Just about every parent has a different view on paying for their children’s college education. For couples who stay together, the choice is often one made together. Some parents decide to fund the entire experience. Others can simply not afford to do so – or feel that their children should financially make their own contributions. Meanwhile, things change when parents divorce and decide to go their separate ways.
Truth be told, the court will not interfere when it comes to married couples and their decision regarding paying for college tuition. Meanwhile, New Jersey is one of 24 states and the District of Columbia that expects divorcing parents to go into their pockets when it comes to education expenses.
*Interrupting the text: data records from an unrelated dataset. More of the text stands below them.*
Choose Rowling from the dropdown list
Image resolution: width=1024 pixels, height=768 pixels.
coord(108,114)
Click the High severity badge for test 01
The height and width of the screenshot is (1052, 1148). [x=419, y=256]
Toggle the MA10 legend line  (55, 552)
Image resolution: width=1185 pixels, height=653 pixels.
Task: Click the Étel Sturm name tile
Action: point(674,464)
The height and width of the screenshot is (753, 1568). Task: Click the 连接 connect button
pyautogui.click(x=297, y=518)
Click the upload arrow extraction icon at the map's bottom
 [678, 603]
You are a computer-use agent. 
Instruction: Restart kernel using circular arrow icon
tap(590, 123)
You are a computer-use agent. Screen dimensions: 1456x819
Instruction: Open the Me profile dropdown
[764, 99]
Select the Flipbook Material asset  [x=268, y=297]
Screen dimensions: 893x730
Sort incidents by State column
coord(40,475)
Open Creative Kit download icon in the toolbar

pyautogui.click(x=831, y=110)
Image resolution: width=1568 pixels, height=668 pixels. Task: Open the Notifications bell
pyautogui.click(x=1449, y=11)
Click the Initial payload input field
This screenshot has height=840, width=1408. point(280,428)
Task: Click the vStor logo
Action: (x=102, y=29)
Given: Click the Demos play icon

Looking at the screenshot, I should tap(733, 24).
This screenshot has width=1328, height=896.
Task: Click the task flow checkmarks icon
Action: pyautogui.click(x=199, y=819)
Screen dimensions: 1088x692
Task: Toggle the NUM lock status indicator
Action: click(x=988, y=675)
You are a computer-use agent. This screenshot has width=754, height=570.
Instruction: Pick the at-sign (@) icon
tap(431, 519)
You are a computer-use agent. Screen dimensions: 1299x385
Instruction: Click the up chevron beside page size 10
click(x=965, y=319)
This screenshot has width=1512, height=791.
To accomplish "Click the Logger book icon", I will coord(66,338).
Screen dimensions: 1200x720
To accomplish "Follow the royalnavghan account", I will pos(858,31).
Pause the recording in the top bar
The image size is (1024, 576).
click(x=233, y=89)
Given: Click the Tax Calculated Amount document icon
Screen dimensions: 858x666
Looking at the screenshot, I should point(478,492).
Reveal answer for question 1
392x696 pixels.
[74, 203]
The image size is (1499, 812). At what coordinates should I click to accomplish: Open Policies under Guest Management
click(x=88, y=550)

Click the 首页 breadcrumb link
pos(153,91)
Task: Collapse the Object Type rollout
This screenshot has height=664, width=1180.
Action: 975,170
In best case scenarios, the parents come up with a compromise regarding college expenses. This is done during divorce negotiations and documented in the property settlement agreement (PSA). In more contentious matters, the judge may come up with a mandate that seems appropriate based on the circumstances of both parties.
Recently, the New Jersey Appellate Division ruled on a case that offers an interesting perspective. The opinion is unpublished – meaning that it solely applies to the named parties. Nonetheless, it considers the role of the child in funding college.
Paying for College: What about Student Loans?
The New Jersey Appellate Division heard the matter of M.F.W. v. G.O. on January 24, 2018, and submitted a written decision on August 2, 2018. Initials and pseudonyms are used in the case to protect their identities. Specifically, the child who is the subject of this dispute is referred to as Jane. Her mother is referenced as M.F.W., and the father is G.O.
According to the case history, Jane’s parents married in 1991 and divorced in 2003. Jane was their only child and was just five years old when her mother and father ended their marriage. The parents agreed to the execution of a PSA, which the judge incorporated as part of their final divorce papers.
The property settlement agreement contained language in anticipation of Jane’s college education when she became of age. In particular, it stated that the parties agreed that they would “contribute toward all reasonable and necessary college educational expenses based on each party's income and all other relevant financial circumstances in existence at that time."
Additionally, the PSA indicated that where Jane went to college would be part of a discussion between both parties. Furthermore, Jane was expected to “apply for all loans, grants, aid, and scholarships available to her, the proceeds of which shall be first applied to college costs.”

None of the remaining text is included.